Chiharu Aoyama

Acoustical survey of methane plumes using the quantitative echo sounder in the eastern margin of the Sea of Japan

Research and training vehicle Umitaka-maru sailed to the methane seep area on a small ridge in the eastern margin of the Sea of Japan on July to August 2004 to survey the ocean floor methane hydrate and related acoustic signatures of methane plumes using a quantitative echo sounder [C. Aoyama et al., (2004)]. We carried out high-resolution mapping of methane plumes using a quantitative echo sounder with positioning data from GPS and also measured averaged echo intensity from the methane plumes both in every 100 m range and every one minute by the echo integrator. We obtained a number of interesting results from the present echo-sounder survey. We registered 36 plumes on echogram, ranging about 100m in diameter and 200 m to 700 m in height, reaching up to 300 m to 600 m below sea level and measured the integrated volume backscattering strength (SV) of each methane plume. The strongest SV, -33 dB, of the plumes was stronger than SV of fish school. Averaged SV tend to show the highest values around the bottom and the middle of plumes, whereas the SVs are relatively low at the top of plumes. We recovered several fist-sized chunks of methane hydrate by piston coring at the area where we observed methane plumes. Methane hydrate was recovered throughout two meters-long piston core interval, indicating thick hydrate deposits in shallow sediments near the methane plumes. A follow-up project, we are planning to measure SV of methane bubbles and methane hydrate floating in water columns through an experimental study in a large water tanks.

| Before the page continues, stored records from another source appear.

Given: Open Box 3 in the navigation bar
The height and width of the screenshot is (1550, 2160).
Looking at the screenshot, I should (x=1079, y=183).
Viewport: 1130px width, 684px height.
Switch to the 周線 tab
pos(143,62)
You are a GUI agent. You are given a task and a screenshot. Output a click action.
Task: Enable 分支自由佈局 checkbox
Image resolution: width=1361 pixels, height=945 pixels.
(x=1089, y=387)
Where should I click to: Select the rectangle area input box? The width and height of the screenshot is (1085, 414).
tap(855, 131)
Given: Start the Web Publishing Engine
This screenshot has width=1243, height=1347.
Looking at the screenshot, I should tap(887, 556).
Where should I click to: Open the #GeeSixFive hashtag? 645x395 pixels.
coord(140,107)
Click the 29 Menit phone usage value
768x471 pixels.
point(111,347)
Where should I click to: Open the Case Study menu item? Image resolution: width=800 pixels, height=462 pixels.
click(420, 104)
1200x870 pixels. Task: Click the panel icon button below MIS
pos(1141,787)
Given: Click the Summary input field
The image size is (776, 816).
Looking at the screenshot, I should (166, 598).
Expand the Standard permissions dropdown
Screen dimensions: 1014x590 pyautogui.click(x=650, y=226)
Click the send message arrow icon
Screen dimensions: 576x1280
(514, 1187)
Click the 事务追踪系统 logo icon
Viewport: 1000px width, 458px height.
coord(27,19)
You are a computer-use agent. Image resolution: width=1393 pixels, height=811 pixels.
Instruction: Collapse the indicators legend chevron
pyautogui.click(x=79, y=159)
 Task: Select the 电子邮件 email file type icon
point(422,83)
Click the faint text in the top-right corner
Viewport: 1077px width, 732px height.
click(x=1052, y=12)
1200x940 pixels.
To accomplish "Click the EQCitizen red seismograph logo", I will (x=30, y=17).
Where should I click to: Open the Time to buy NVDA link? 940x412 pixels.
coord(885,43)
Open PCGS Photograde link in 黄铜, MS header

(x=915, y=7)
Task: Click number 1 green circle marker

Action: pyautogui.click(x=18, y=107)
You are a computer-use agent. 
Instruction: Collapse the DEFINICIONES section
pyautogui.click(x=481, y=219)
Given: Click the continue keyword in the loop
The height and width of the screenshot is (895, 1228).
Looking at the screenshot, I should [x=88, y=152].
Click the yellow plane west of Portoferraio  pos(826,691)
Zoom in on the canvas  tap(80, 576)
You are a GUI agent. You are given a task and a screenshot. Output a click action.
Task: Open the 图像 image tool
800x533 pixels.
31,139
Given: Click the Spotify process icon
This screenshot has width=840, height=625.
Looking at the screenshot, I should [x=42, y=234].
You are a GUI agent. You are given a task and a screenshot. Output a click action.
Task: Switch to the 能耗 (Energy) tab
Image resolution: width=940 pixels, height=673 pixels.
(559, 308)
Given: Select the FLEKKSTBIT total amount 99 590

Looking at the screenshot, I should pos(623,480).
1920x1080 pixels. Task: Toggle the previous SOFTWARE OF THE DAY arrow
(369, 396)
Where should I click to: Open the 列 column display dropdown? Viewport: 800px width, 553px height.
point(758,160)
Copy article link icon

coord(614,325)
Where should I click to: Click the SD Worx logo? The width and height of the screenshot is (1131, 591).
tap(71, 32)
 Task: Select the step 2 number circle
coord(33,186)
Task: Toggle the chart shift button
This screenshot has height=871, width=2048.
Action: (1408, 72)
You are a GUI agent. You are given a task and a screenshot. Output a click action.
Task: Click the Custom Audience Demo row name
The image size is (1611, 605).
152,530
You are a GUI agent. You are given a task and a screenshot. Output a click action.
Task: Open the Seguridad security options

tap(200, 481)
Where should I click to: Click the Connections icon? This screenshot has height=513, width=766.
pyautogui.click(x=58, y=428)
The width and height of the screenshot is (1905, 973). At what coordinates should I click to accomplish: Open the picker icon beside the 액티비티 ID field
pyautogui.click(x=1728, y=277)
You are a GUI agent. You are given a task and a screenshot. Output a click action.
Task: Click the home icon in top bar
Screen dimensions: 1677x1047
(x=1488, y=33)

Acoustical surveys of Methane plumes using the quantitative echo sounder in Japan Sea

R&T/V Umitaka-maru(Tokyo Univ. of Marine Science and Technology) and R/V Natsushima(JAMSTEC) sailed to the methane seep area on a small ridge in the Naoetsu Basin, in the eastern margin of the Sea of Japan in 2004,2005 and 2006 to survey the ocean floor gas hydrate and related acoustic signatures of methane plumes by using a quantitative echo sounder and a multi beam SONER [1]. Detailed bathymetric profiles have revealed a number of mounds, pockmarks and collapse structures within 3 km times 4 km on the ridge at the water depth of 910 m to 980 m. We mapped minutely methane plumes by using a quantitative echo sounder with positioning data from GPS. We also measured averaged echo intensity from the methane plumes and sea bottoms both in every 100 m range and very one minute by the echo integrator. We obtained the following results from the present echo-sounder and SONER surveys. 1) We measured the averaged volume backscattering strength (SV) of each methane plume. The strongest SV, -33dB, of the plumes was stronger than SV of fish school. 2) Averaged SV of each methane plume tend to be related to the water temperature and the water pressure. 3) We recovered several fist-sized chunks of methane hydrate by piston coring at the area where we observed the methane plumes. 4) Using this method, we detected methane bubbles floating up points and revealed that the hydrate bubbles float upward until they reach warm waters at 300 m depth. 5) We revealed the hydrate bubbles in the conic container on the sea bottom. Because of results this acoustical method was effective to know the behaviors of the methane hydrate under water and to monitor the area of the methane seep. As a following up project, we are planning 1) to measure SV of methane hydrate bubbles and methane hydrate floating in water columns in situ, 2) to make a trial calculation of amount of floating methane bubbles and methane hydrates and 3) to study how to sample the acoustical data of methane plumes using the side scanning SONAR, called SeaBat.